▶ [TASK GOAL] In your copy of the entries below, keep every word exactly and leave out all images.

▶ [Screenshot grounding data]
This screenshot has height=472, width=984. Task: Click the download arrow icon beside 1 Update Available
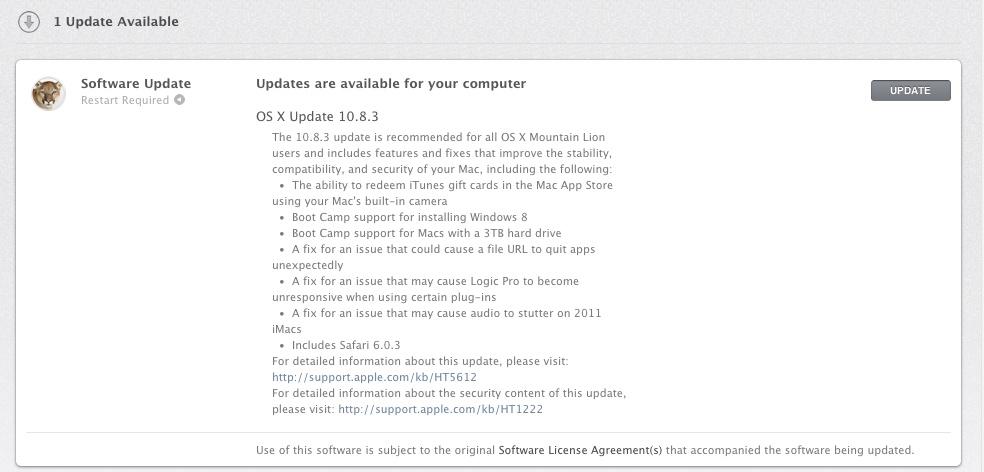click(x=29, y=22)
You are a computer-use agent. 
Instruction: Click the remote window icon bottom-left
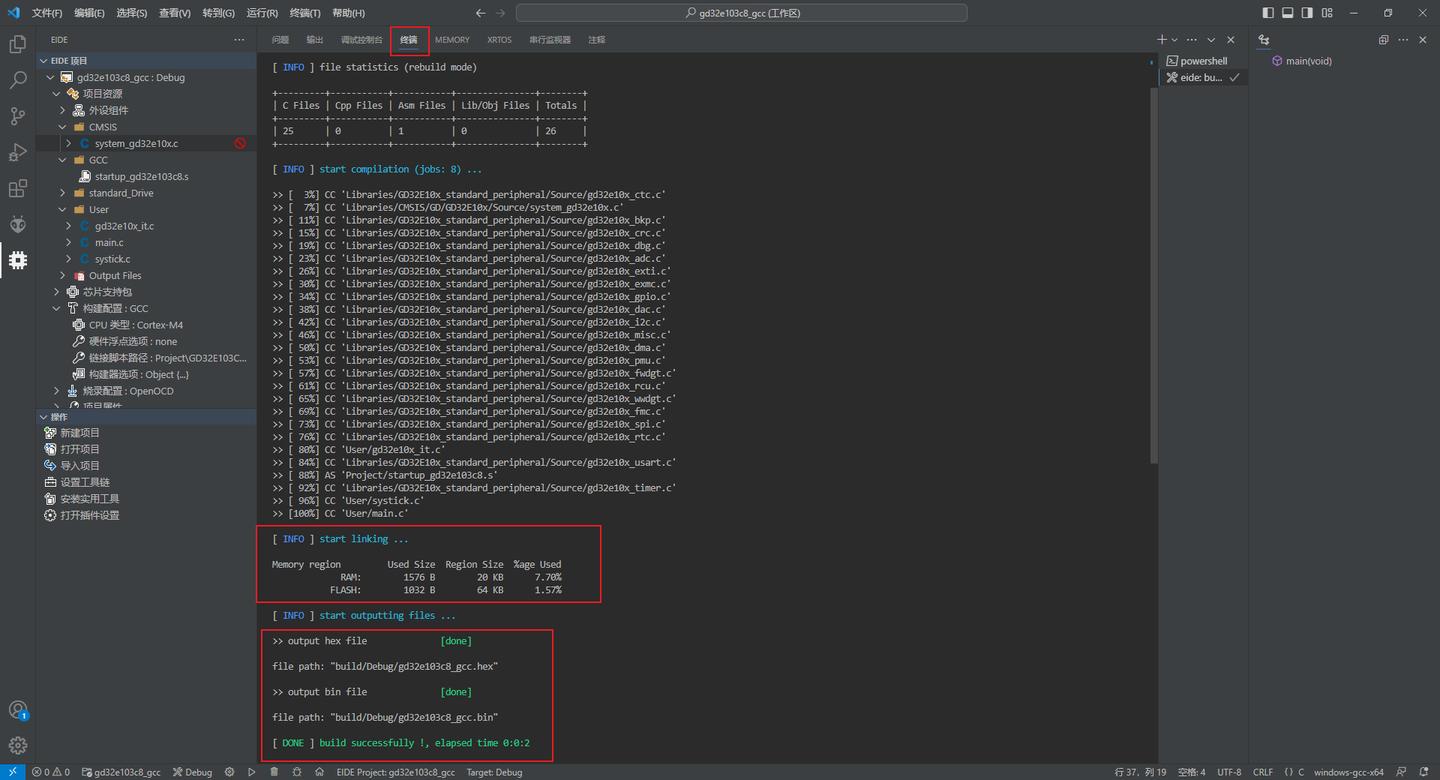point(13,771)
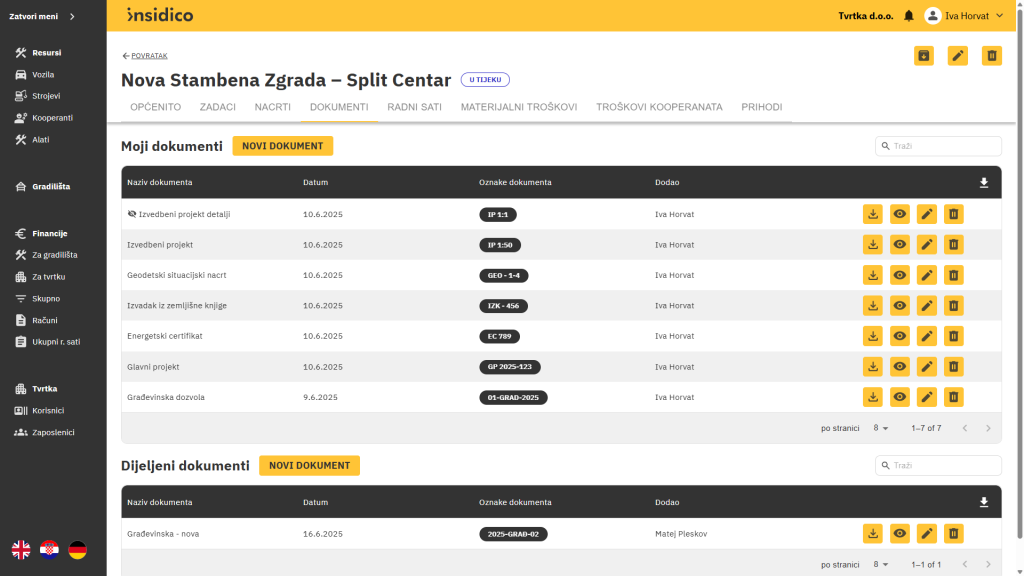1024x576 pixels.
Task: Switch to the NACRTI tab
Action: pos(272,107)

▶ [WRITTEN ANSWER]
This screenshot has height=472, width=984. Task: Click the download arrow icon beside 1 Update Available
click(x=29, y=22)
You are a computer-use agent. 
Instruction: Click the remote window icon bottom-left
point(13,771)
1024x576 pixels.
Task: Switch to the NACRTI tab
Action: pos(272,107)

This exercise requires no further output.